In many ways AustralianSuper’s growth story is the story of the industry, according to its chair Don Russell.
It has evolved through multiple mergers to become one of the country’s largest funds with 2.4 million members and more than $200 billion in AUM.
It has an international presence with some 32 staff in London which the organisation is looking to expand to 100 by fiscal year 2024 and within the next couple of years expects to have 80 staff in New York.
But speaking on the theme of engagement at FEAL’s recent national conference, Russell warned that this kind of success brought its own challenges and while the role of chairs and chief executives was subtle with regard to engaging with staff, it was a significant one and one which required constant vigilance.
He said the most important thing for a chair was to not lose sight of the drivers that made the organisation a success in the first place, to be in constant communication with the chief executive and to be very much aware of what was going on in an organisation.
He stressed that leaders cannot sit comfortably in highly successful organisations and assume that all the problems had already been solved.
“My background of having to deal with problems and knowing that under every rock there are five or six, “ he said, “does give you instincts as to the questions to ask when you’re told things are going just fine.”
One of the issues he said you need to be acutely aware of as organisations grow was that of subcultures forming.
If you allow people to form groups within the organisation that then don’t identify with that organisation you’re “building troubles” he warned.
The danger was that they would develop cultures and priorities and ways of doing things which suit a sub component of the organisation more than the organisation itself and he said there was a really powerful and important role for leaders here.
“Keep telling the (organisation’s) ‘story’ all the way, it’s an on-going, never ending task and if you leave it, the organisation will fragment,” he said.
“Constant vigilance and a capacity to not only see what the purpose of the organisation is but also to be able to articulate it to everyone and to do it all the time is the lesson I’ve learned… you cannot let it go, ever.”
He said part of the challenge for AustralianSuper had been to build an approach to investment that was consistent across the business and it would start to become an increasing challenge as the fund built investment teams in London and New York.

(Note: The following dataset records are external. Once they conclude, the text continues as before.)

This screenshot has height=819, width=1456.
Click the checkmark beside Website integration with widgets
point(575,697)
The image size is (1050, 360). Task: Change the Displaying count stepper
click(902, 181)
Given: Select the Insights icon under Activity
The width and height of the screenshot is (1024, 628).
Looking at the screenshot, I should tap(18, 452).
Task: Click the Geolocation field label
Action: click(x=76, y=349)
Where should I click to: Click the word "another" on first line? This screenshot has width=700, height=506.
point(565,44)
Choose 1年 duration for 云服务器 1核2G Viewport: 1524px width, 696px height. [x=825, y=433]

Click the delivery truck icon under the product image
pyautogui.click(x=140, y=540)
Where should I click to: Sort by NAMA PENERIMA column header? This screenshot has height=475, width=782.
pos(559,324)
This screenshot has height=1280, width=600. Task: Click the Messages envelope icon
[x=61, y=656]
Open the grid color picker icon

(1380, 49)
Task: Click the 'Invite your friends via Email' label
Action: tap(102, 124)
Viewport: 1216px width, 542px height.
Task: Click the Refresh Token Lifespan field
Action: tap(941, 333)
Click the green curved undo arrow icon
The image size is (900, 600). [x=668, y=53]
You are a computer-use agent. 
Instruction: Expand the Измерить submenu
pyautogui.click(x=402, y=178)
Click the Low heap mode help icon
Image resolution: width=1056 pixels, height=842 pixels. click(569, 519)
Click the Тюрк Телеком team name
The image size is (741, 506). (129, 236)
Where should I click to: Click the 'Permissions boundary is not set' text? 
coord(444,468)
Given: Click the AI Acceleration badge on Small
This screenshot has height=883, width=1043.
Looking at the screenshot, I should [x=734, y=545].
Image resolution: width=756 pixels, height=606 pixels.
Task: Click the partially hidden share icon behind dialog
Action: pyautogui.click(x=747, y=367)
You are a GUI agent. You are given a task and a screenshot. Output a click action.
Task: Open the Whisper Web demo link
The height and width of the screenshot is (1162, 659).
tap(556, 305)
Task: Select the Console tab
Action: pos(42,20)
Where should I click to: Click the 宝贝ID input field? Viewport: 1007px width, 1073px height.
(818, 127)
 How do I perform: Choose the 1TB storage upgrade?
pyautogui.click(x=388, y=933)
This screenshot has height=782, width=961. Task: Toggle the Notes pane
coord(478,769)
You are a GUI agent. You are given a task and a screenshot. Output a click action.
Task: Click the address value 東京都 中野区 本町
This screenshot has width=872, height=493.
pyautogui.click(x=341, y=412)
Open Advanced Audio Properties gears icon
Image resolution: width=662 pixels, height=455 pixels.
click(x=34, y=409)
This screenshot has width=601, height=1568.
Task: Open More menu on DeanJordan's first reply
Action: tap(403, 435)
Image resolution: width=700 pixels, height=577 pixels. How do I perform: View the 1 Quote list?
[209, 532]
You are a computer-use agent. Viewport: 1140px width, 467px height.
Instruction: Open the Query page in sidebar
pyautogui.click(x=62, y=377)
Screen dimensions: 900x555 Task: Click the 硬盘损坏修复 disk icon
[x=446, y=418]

“You need to recruit people who are brought up in cultures which are different,” he said. “That’s going to be a particular challenge and that cannot be left to itself. The story has to be built into what everybody does all the time.”
Incentives were another area of engagement Russell identified as being very important in terms of engagement.
He stressed, however, that the incentive structures couldn’t be at odds with what the organisation was trying to achieve.
Breaching the vexing topic of variable pay he said despite the fact he wasn’t “overly excited about it” such remuneration structures had a long history in financial services and AustralianSuper did operate with a variable pay structure on the investment side of the business. He maintained it would be very hard to attract the right people without it.
But he said the organisation had gone to a lot of trouble to structure it in a way where people were rewarded for the success of the organisation rather than the individual.
“In other words, our capacity to deliver for the members,” he said.
“It’s not based around expecting a share of what you contributed from your particular part of the investment team.”